İstenenler:
[a] Kayseri ticaret tarihi metnine göre şu soruları yanıtlayın:
(i) Osmanlı İslam Suhulet Şirketi kaç kişiden oluşturuldu?
(ii) 1910 yılında Kayseri'ye getirilen Hayat Sigortası hangi hükümetin kontrolündeydi?
(iii) Hayat sigortası işlemleri kimin mağazasında yapılıyordu?
[b] Kayseri ticaret tarihi metninin “Dahası 1910 yılında” sözlerinden “Mağazasında işlemler yapılıyordu.” sözlerine kadar olan kısmını aynen yazın.
[c] Kayseri ticaret tarihi metnini bittiği yerden devam ettirin.

Verilen Metin:
1905-1906 yıllarında Ermeni Osmanlı yurttaşlarınca açılan “İpranosyalılar Mağazası” Kayserinin umum esnafını satışının yarısını yapıyordu. Sivas’ta da “Bon Marche”  yani “İyi Çarşı”,  “İyi Alışveriş Merkezi” de yaklaşık bu durumdaydı. Kayseri Mutasarrıfı Ahmet Muammer Bey Kayseri’de varlıklı Türk eşraf ve esnafını toplayarak bakkaliye, tuhafiye, yün ve halıcılık üzerine şirket kurması gerektiğini teşvik ediyordu.  Bunun üzerine “Osmanlı İslam Suhulet Şirketi” kuruldu. “Suhulet Mağazası” açıldı. Şirket 10 kişiden Mahkeme Hanı’nda oluşturuldu. Şirkete üye olmak için Müslüman olmak şartı konuldu. Her hisse 20 Osmanlı lirasıydı. Fatura, tuhafiye, bakkaliye üzerinde çalışacaktı. Şirketin başındaki İslam sözü “ideolojik” anlamda ya da cemaatleşme olarak değil, “İslam dininin şirkete mâni olmadığını belirtmek, yastık altındaki maddi değerlerin şirket yoluyla iktisadi hayata katılması için kullanılıyordu. İslam sözcüğü 1950’lardan sonra ideolojiye dönüştü, siyasal İslam zihniyetiyle her şeyin başına İslam eklendi. İslam’da Cinsel Hayat adıyla bile kitaplar yayınlandı!

Dahası 1910 yılında İngiliz Hükümeti kontrolünde “Hayat Sigortası” imkânı Kayseri’ye getirildi. Sarraflar Çarşısında Halı tüccarı Mıgırdıç Nişan Halıcıyan Mağazasında işlemler yapılıyordu.

O tarihlerde bir gencin kolu yün tarama makinesine sıkışmış ve parçalanmıştı. Yasalarda bu durumda kalanlar için sigorta yasası olmadığından tek kolla hayatını sürdürmek zorunda kalmıştı.

Veri Bloğu:

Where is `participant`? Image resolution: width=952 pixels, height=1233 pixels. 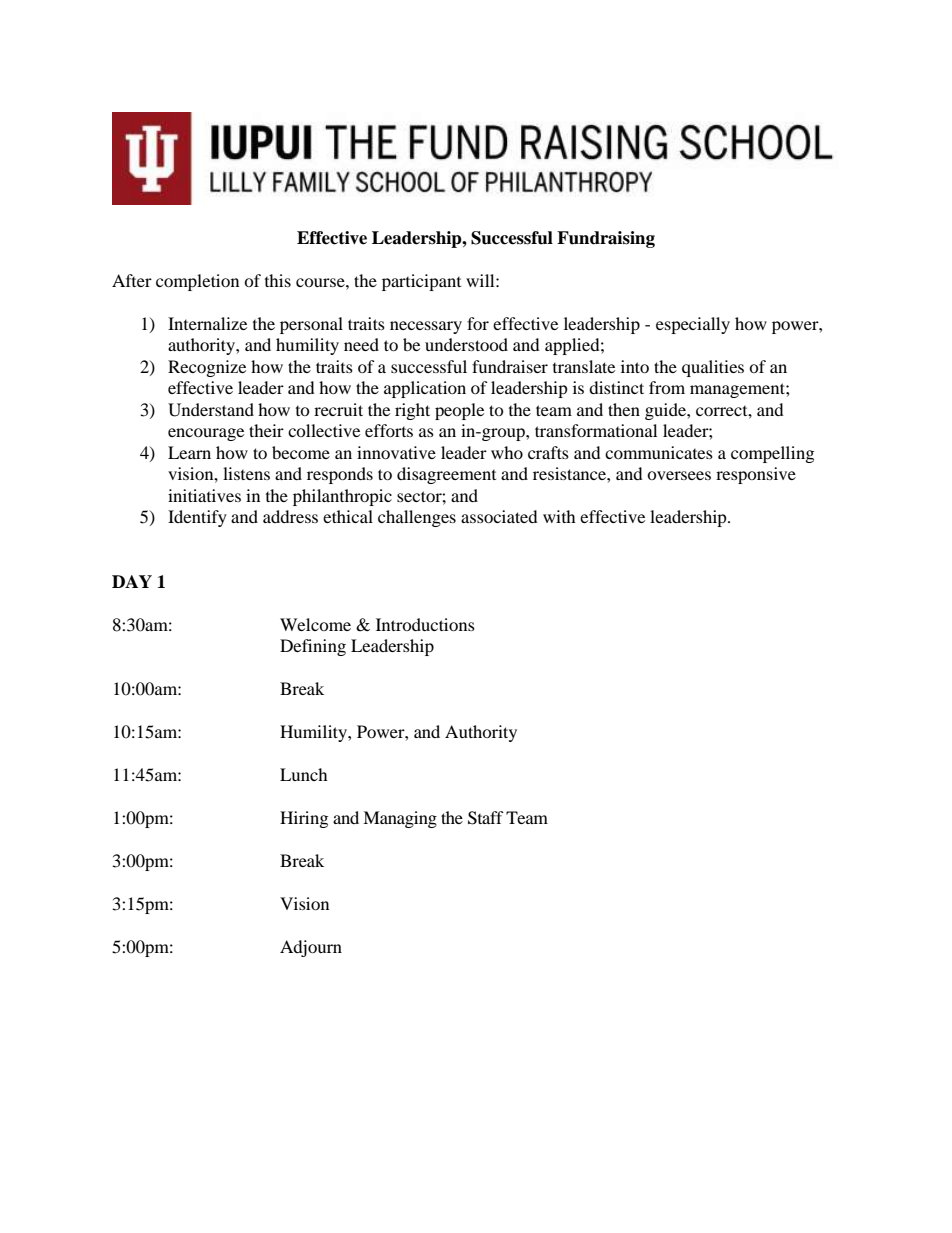
participant is located at coordinates (421, 282).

Yanıtlar:
[a]
(i) 10 kişiden.
(ii) İngiliz Hükümeti'nin.
(iii) Halı tüccarı Mıgırdıç Nişan Halıcıyan'ın.

[b]
Dahası 1910 yılında İngiliz Hükümeti kontrolünde “Hayat Sigortası” imkânı Kayseri’ye getirildi. Sarraflar Çarşısında Halı tüccarı Mıgırdıç Nişan Halıcıyan Mağazasında işlemler yapılıyordu.

[c]
Bugün Suudi Arabistan’da emeklilik ve sigortacılık dinen sakıncalı diye yasaktır. Umrede orada çalışan Türk işçilerine sigortanız ve emekliliğiniz var mı dediğimizde bu durumu söylemişlerdi. Peki, Suudiler paralarını nereye yatırıyorlar!  Başına İslam sözünü her yere verince o şey İslam olmuyor. Sizin ve bizim anladığımız yorumladığımız oluyor. Niyazi Berkes Türkiye’nin Çağdaşlaşması adlı eserinde bu konuda şunları ileri sürer: “Orta çağ Hristiyanlığında olduğu gibi, İslamlıkta da faiz ile riba bir tutulmuştur. Batıda din açısından bu ikisi birbirinden ayırabilen din adamı Calvin olmuştur.(Max Weber’in onu kapitalist ekonomiye din ahlakiyatında yol açan kişi olarak gösterişinin nedenlerinden biri budur). Her iki dinde de faizciliğe karşı konan bu din yasağına karşı faizcilik hatta riba daima yaşadıktan başka en yüksek din örgütlerinin ekonomisine de girmiştir. Hıristiyanlıkta en büyük faizci Papalık; İslamlıkta Evkaf olmuştur. Ancak kapitalist ekonominin geliştirdiği örgütlerle riba kalkmış;  faiz yeni bir anlam kazanmıştır. Faizsiz kapitalizm düşünülemez. Fakat kapitalizmdeki faiz, Kur’an’ın şiddetle yasakladığı riba değildir. İslamcı yazarların hiçbiri bu ayrımı bilmedikleri gibi, faizin din açısından caiz olduğunu yazan tek kişi çıkmamıştır. İslam yazarlarının çoğuna göre sigorta da ribanın bir çeşididir. Üstelik Tanrının gücüne ve takdirine güvensizlik demektir.” Sayfa 457.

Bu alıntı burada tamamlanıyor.